「はぁ……このタイミングかよ……良かったのか悪かったのか……」

 どういう意味かは分からないけれど、新はぶつぶつ呟いてわたしから離れた。

 そして手を出してくる。

「スマホ貸して。録音するから」
「え? あ、うん」


 何だか録音するのも定番化してきている気がする。

 新は毎回何を録音してるんだろう?

 疑問に思いながらもスマホを渡して離れた。


 聞くなよ? という言葉と共に返してもらって、「じゃあ」と別れる。

 少し切なげな眼差しに見送られながら、霞に包まれてまた四角いオレンジの光に彩られた廊下に戻った。

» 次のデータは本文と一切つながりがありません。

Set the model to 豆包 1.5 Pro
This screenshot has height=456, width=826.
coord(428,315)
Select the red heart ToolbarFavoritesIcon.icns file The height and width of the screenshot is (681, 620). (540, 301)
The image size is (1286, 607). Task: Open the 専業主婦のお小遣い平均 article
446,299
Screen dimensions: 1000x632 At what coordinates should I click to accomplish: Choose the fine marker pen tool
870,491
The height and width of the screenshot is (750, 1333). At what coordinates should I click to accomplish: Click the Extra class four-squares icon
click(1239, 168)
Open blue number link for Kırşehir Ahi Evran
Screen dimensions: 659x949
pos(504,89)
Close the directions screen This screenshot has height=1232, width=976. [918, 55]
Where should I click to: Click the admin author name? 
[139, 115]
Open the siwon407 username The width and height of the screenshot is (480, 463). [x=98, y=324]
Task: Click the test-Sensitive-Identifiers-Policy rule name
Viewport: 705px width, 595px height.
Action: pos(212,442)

 静かな廊下で一人になってから、今更ながら心音が早くなって収まらない。

 だって、さっきのって……やっぱりキスされそうになってた?


 抱きしめられたり、迫られたり……キスされそうになったり。

 一つ一つは別の新だけれど、どの行為もわたしへの好意が見て取れて……。


 わたし、自信持っても良いのかな?

 このループが無事終わったら、気持ちを伝えてもいいのかな?


 好きすぎて、怖くて言えなかった言葉。

 それを伝えてもいいのかな?


 あと二回。終わったら、伝えてみよう。

 そんな勇気を持てた。


 もしかしたら、このループはやっぱりわたしが願ったもので、勇気を出せるようにするために神様が手伝ってくれたのかも知れない。

 そんなことを考えながら、わたしは九回目の保健室のドアを開け中に入った。